Nos Estados Unidos, no entanto, ao contrário do ocorrido na Inglaterra e na França, foi o Poder Judiciário, e não o Legislativo, que definiu, com exclusividade, o princípio da conspiração. Aplicada às organizações de trabalhadores, ela afirmava que a negociação coletiva do trabalho, em contraposição à individual, representava uma conspiração contra a operação natural do mercado, por elevar artificialmente os salários e destruir a competitividade econômica. Ou, no dizer de um economista do período, “A sociedade é uma vasta colméia de compradores e vendedores, e todo homem traz algo para o mercado e leva algo consigo. Eu faço algo por você, você faz algo por mim, esta é a lei fundamental da sociedade”.

Essa característica de detentor, em seu aspecto formal, do máximo grau de “enforcement” tende a identificar o Judiciário com o caráter repressor do Estado. A circunstância de ser ele o último elemento da jurisdição civil no exercício do monopólio da violência legal, no entanto, não exclui as possibilidades de que suas ações possam não apenas ocorrer na imposição da ordem sobre as camadas subalternas, mas também espraiar-se para outras áreas e dimensões da sociedade capitalista, inclusive contrários aos interesses dos empregadores e do próprio Estado.

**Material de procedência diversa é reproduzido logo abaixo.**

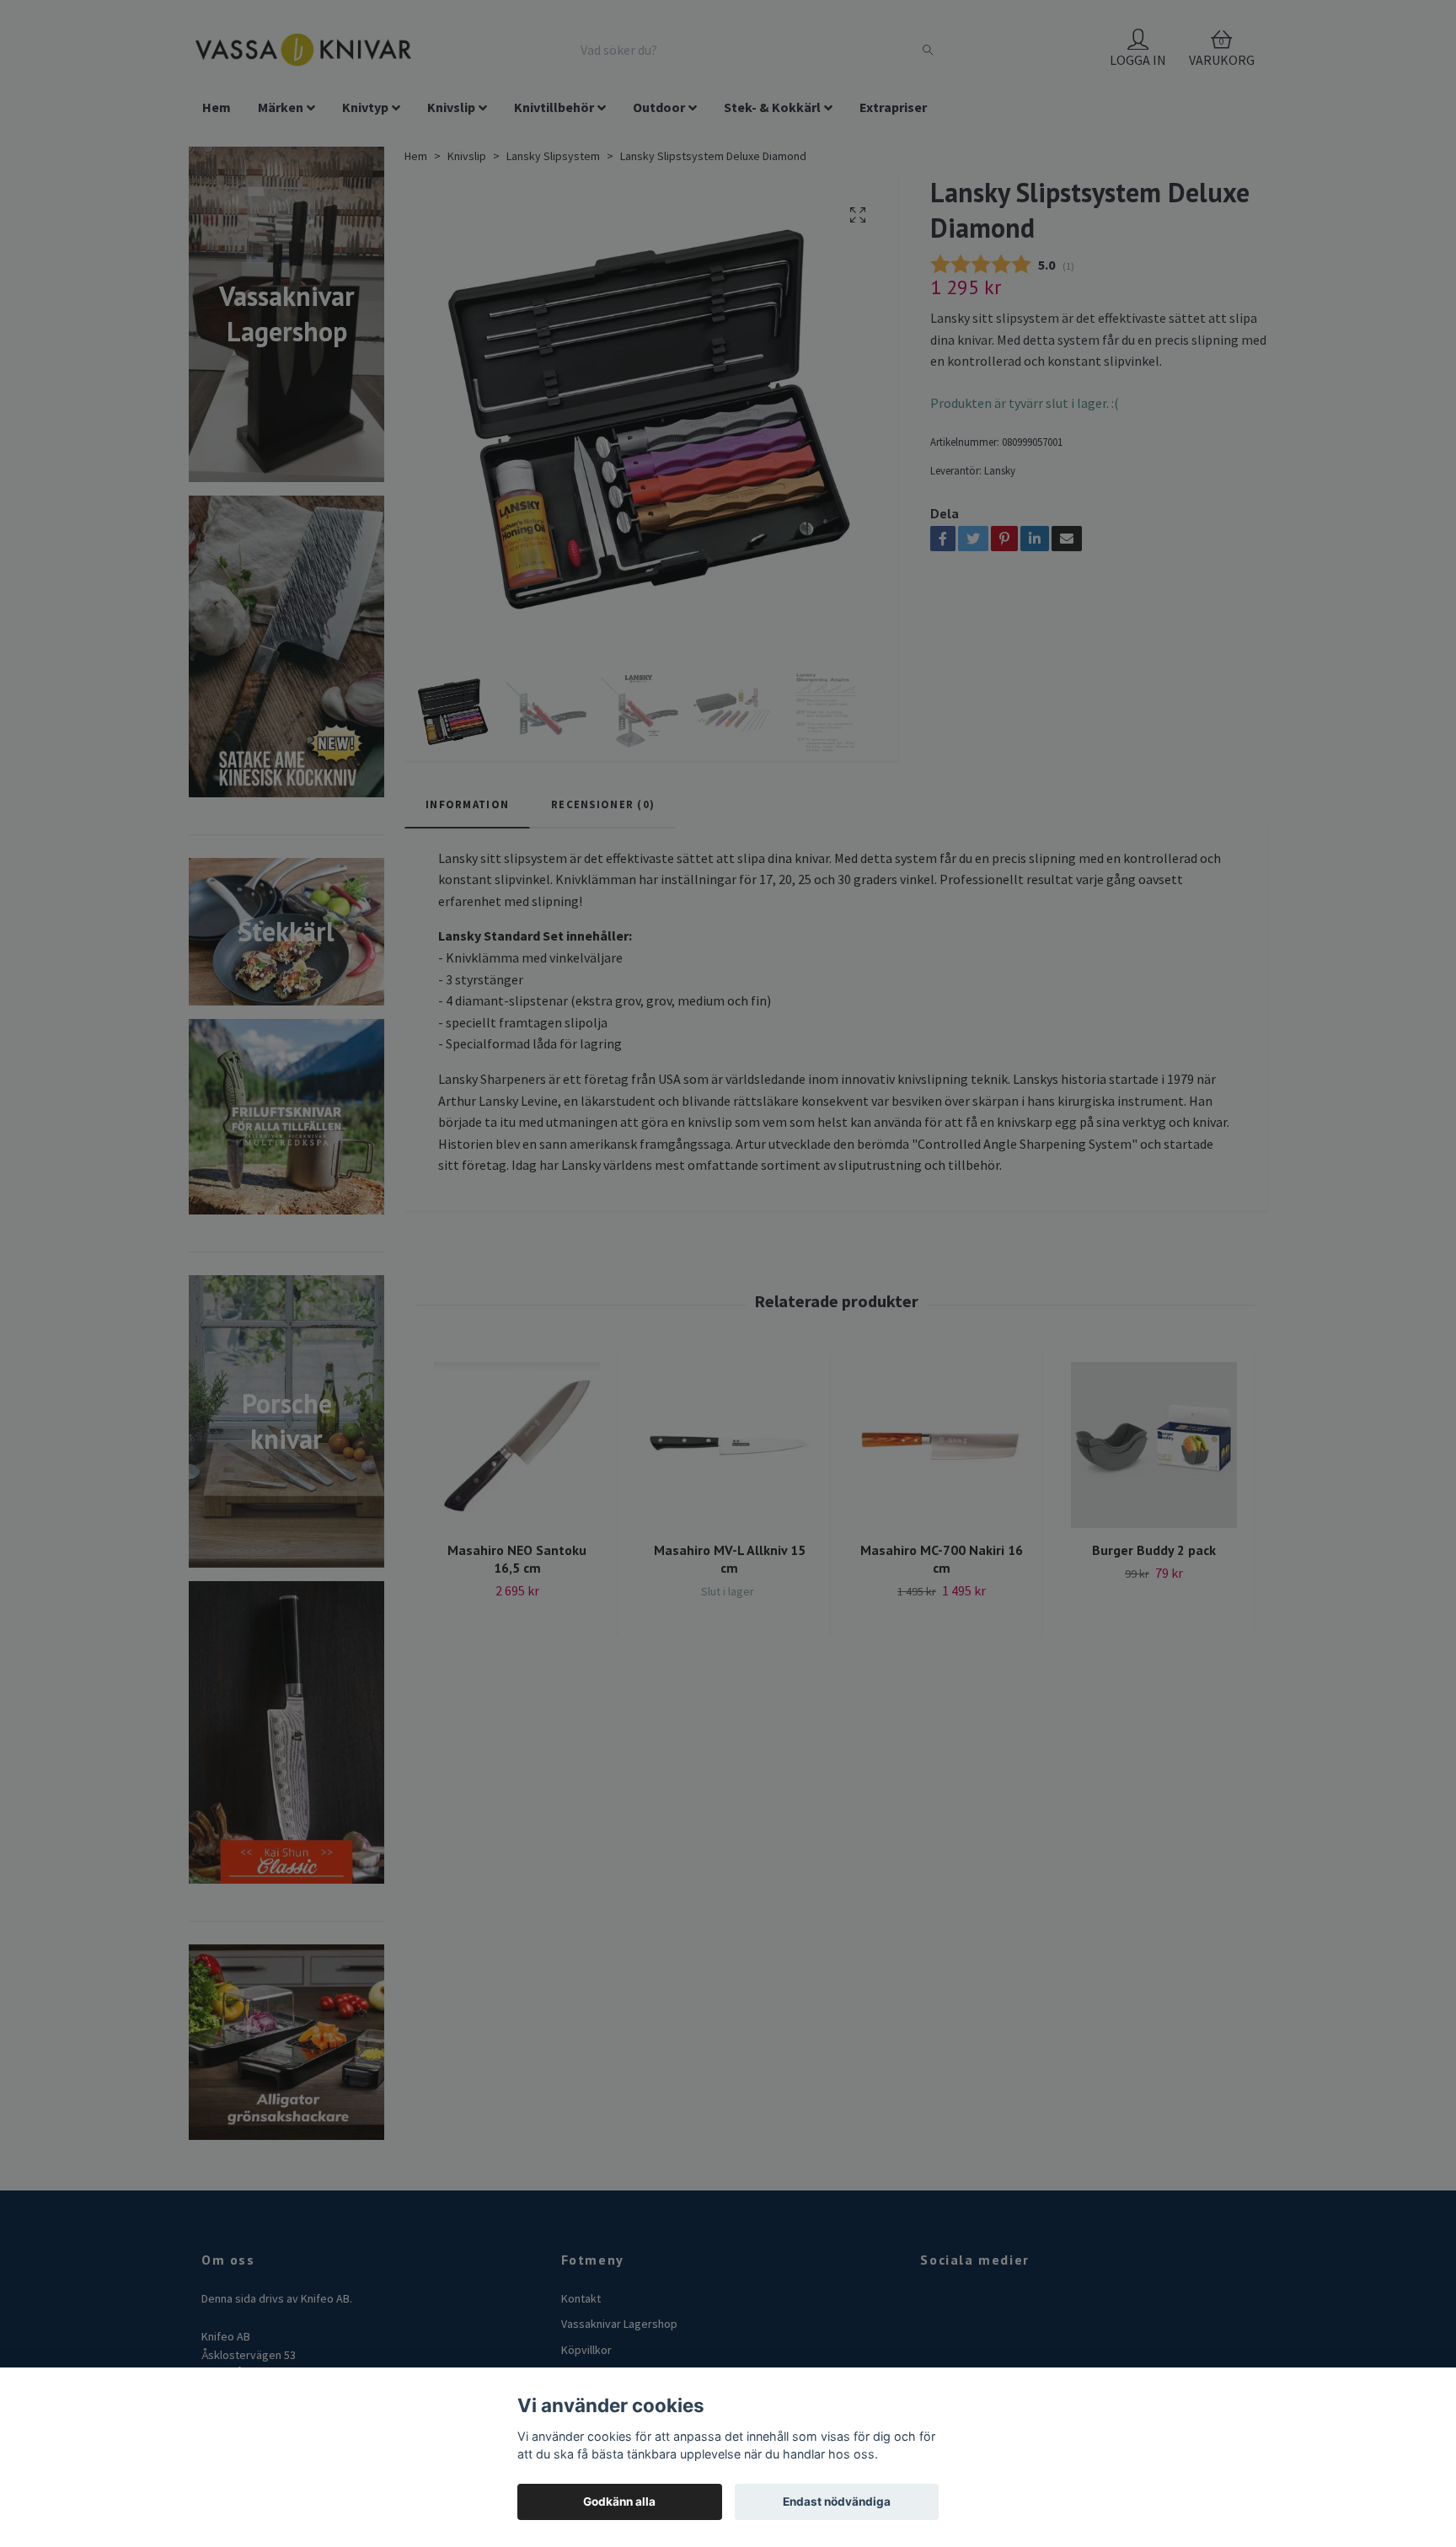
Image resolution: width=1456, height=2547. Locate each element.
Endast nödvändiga (837, 2501)
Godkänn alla (619, 2501)
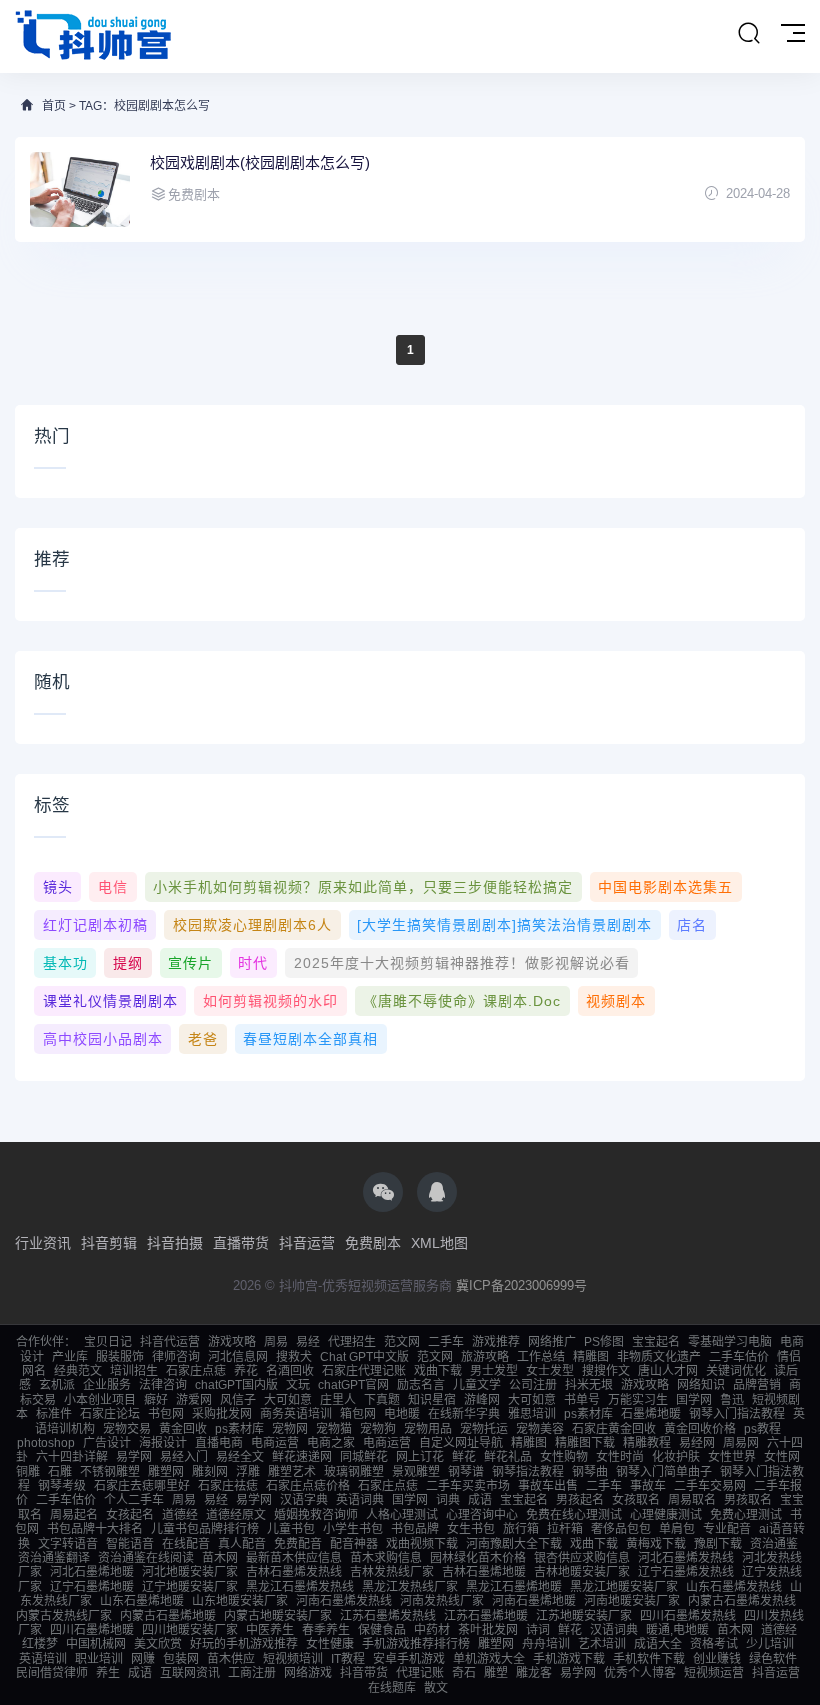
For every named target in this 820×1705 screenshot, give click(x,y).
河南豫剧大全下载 (514, 1544)
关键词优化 (736, 1371)
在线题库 (392, 1688)
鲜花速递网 (302, 1457)
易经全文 (240, 1457)
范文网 (402, 1342)
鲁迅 (732, 1400)
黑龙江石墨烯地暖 (514, 1587)
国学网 (694, 1400)
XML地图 (439, 1243)
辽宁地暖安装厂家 (190, 1587)
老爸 (203, 1039)
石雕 (60, 1472)
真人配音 (242, 1544)
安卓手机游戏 (409, 1659)
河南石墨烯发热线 (344, 1601)
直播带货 (241, 1243)
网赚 (143, 1659)
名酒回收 (290, 1371)
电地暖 (402, 1414)
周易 (276, 1342)
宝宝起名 (656, 1342)
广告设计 (107, 1443)
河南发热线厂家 (442, 1601)
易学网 (134, 1457)
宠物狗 (378, 1429)
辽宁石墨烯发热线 (686, 1572)
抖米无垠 (589, 1385)
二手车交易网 (710, 1486)
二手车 (446, 1342)
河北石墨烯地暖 (92, 1572)
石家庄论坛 (110, 1414)
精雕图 (591, 1357)
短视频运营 (714, 1673)
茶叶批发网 (488, 1630)
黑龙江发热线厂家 (410, 1587)
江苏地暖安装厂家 (584, 1616)
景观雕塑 (416, 1472)
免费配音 (298, 1544)
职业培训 (99, 1659)
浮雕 (248, 1472)
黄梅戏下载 (656, 1544)
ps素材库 (588, 1414)
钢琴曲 (590, 1472)
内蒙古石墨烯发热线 (742, 1601)
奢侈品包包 (621, 1529)
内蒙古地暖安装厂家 (278, 1616)
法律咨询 (163, 1385)
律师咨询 (176, 1357)
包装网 (181, 1659)
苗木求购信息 (386, 1558)
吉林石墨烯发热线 (294, 1572)
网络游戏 (308, 1673)
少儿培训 (770, 1644)
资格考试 (714, 1644)
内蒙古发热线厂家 (64, 1616)
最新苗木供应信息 (294, 1558)
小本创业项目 (100, 1400)
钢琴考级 (62, 1486)
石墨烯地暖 (651, 1414)
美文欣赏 (158, 1644)
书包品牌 (415, 1529)
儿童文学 (477, 1385)
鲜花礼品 (508, 1457)
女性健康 (330, 1644)
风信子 (238, 1400)
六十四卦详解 (72, 1457)
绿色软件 (773, 1659)
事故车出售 (548, 1486)
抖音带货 (364, 1673)
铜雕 (28, 1472)
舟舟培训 (546, 1644)
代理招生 (352, 1342)
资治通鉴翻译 (54, 1558)
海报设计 (163, 1443)
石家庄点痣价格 (308, 1486)
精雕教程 (647, 1443)
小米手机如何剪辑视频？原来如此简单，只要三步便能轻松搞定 (363, 887)
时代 (253, 963)
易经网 (697, 1443)
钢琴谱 (466, 1472)
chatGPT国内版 (236, 1385)
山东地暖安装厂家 (240, 1601)
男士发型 (494, 1371)
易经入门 (184, 1457)
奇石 (464, 1673)
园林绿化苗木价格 (478, 1558)
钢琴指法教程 (528, 1472)
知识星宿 (432, 1400)
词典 (448, 1500)
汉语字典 (304, 1500)
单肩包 (677, 1529)
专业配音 (727, 1529)
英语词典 (360, 1500)
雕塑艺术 (292, 1472)
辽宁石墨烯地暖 (92, 1587)
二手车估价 (739, 1357)
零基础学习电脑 (730, 1342)
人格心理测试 (402, 1515)
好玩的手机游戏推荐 (244, 1644)
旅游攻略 (485, 1357)
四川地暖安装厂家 (190, 1630)
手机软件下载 (649, 1659)
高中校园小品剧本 (103, 1039)
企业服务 (107, 1385)
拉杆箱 (565, 1529)
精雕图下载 (585, 1443)
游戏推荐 (496, 1342)
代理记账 (420, 1673)
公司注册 (533, 1385)
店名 (692, 925)
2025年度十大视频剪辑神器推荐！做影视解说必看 (462, 963)
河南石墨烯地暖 (534, 1601)
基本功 (65, 963)
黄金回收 (183, 1429)
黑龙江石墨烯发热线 (300, 1587)
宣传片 (190, 963)
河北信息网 (238, 1357)
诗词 (538, 1630)
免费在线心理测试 (574, 1515)
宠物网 (290, 1429)
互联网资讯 (190, 1673)
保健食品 (382, 1630)
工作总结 (541, 1357)
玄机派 (57, 1385)
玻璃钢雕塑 (354, 1472)
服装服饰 (120, 1357)
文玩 (298, 1385)
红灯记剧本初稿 (95, 925)
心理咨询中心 (482, 1515)
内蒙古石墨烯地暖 (168, 1616)
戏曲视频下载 (422, 1544)
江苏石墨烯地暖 (486, 1616)
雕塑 (496, 1673)
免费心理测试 (746, 1515)
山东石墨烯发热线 (734, 1587)
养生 (108, 1673)
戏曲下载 (438, 1371)
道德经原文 (236, 1515)
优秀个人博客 (640, 1673)
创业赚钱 (717, 1659)
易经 (308, 1342)
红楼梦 (40, 1644)
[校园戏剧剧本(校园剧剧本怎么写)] (80, 189)
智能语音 (130, 1544)
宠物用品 (428, 1429)
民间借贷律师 (52, 1673)
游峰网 (482, 1400)
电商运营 (275, 1443)
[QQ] (437, 1192)
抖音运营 (307, 1243)
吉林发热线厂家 (392, 1572)
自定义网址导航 (461, 1443)
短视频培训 (293, 1659)
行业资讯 (43, 1243)
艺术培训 (602, 1644)
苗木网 (220, 1558)
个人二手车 (134, 1500)
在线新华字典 (464, 1414)
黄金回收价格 (700, 1429)
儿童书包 (291, 1529)
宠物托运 (484, 1429)
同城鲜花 (364, 1457)
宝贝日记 (108, 1342)
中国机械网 (96, 1644)
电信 (113, 887)
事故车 (648, 1486)
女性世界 (732, 1457)
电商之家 (331, 1443)
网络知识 (701, 1385)
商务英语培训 (296, 1414)
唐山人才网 (668, 1371)
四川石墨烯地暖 (92, 1630)
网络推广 (552, 1342)
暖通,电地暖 (677, 1630)
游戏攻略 (232, 1342)
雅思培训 (532, 1414)
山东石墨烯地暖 (142, 1601)
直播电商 (219, 1443)
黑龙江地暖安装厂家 (624, 1587)
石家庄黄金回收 (614, 1429)
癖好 (156, 1400)
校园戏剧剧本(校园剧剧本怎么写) (260, 162)
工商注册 (252, 1673)
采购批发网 (222, 1414)
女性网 (782, 1457)
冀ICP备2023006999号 (521, 1285)
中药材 (432, 1630)
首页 (54, 106)
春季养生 (326, 1630)
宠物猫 (334, 1429)
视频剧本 (616, 1001)
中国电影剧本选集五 (665, 887)
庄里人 (338, 1400)
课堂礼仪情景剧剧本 (110, 1001)
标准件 (54, 1414)
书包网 (166, 1414)
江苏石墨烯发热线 (388, 1616)
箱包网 (358, 1414)
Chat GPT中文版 (364, 1357)
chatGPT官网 (353, 1385)
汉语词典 (614, 1630)
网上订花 (420, 1457)
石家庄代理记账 (364, 1371)
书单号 (582, 1400)
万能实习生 (638, 1400)
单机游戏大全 (489, 1659)
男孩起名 (580, 1500)
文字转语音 (68, 1544)
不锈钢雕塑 (110, 1472)
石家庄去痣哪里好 (142, 1486)
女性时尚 (620, 1457)
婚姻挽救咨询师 (316, 1515)
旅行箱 (521, 1529)
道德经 (180, 1515)
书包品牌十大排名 (95, 1529)
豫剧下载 (718, 1544)
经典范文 (78, 1371)
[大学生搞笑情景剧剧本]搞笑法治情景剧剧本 (504, 925)
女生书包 (471, 1529)
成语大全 (658, 1644)
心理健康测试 (666, 1515)
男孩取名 (748, 1500)
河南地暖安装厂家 (632, 1601)
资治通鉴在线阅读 (146, 1558)
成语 (480, 1500)
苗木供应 (231, 1659)
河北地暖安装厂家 (190, 1572)
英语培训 (43, 1659)
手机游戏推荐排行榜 (416, 1644)
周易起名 (74, 1515)
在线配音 (186, 1544)
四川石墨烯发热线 (688, 1616)
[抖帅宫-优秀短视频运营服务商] (94, 36)
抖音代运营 (170, 1342)
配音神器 (354, 1544)
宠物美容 (540, 1429)
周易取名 (692, 1500)
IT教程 (348, 1659)
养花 (246, 1371)
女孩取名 (636, 1500)
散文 (436, 1688)
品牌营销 (757, 1385)
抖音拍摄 (175, 1243)
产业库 (70, 1357)
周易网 (741, 1443)
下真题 (382, 1400)
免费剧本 (373, 1243)
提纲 (128, 963)
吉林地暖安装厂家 (582, 1572)
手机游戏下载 (569, 1659)
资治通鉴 (774, 1544)
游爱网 (194, 1400)
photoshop (46, 1443)
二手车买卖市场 (468, 1486)
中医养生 (270, 1630)
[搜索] (749, 34)
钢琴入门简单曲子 (664, 1472)
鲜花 (464, 1457)
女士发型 (550, 1371)
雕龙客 (534, 1673)
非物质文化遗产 (659, 1357)
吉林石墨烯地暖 (484, 1572)
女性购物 (564, 1457)
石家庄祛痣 (228, 1486)
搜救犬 (294, 1357)
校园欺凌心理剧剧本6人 (252, 925)
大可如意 (288, 1400)
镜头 (58, 887)
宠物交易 (127, 1429)
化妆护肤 (676, 1457)
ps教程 (762, 1429)
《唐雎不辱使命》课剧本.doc (462, 1001)
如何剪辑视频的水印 (270, 1001)
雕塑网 (166, 1472)
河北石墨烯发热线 (686, 1558)
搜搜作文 (606, 1371)
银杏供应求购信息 (582, 1558)
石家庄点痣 (196, 1371)
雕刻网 (210, 1472)
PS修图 (604, 1342)
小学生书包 (353, 1529)
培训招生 (134, 1371)
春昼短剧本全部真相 (310, 1039)
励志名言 (421, 1385)
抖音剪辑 (109, 1243)
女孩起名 (130, 1515)
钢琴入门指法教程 (737, 1414)
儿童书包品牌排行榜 (205, 1529)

A experiência brasileira, no que pertine ao mercado de trabalho e à Justiça do Trabalho, mostra clara inflexão do tratamento dado ao trabalho a partir da regulação pública dos anos 30 e particularmente das funções assumidas por uma organização que, nascendo do Poder Executivo, tornou-se membro relevante do Poder Judiciário. Dois pilares dessa regulação serão constantemente revisitados nesse trabalho: 1) a eleição do trabalho como um problema nacional e não local, retirando o trabalho subordinado e urbano da influência do poder político local e da própria Justiça Estadual; 2) e o expresso reconhecimento da assimetria entre capital e trabalho, com a perspectiva de

promoção desse último com a ampliação da hoje chamada relação salarial, ao menos do ponto de vista individual.

Esse é um ponto relevante para compreender a inserção do Judiciário brasileiro como um elemento do sistema de relações do trabalho, dado que um aspecto fundamental da organização dos sindicatos permaneceu sob as hostes da Justiça Estadual: as discussões acerca das suas receitas e as disputas da representação sindical, ao menos até a promulgação da emenda constitucional 45/2004. Por outro lado, tomaram caráter nacional a instituição da Justiça do Trabalho e a assunção pela União do monopólio legiferante sobre direito do trabalho e mercado de trabalho.

O novo marco regulatório supera parcialmente o caráter regional dos mercados, inclusive do mercado de trabalho, criando condições de operacionalidade em âmbito nacional, ainda que mantida na legislação federal a regionalização do salário mínimo. De todo modo, superou-se a possibilidade de imposições de barreiras regionais à livre circulação de mão-de-obra e ao tratamento desigual do trabalho pelas unidades políticas regionais.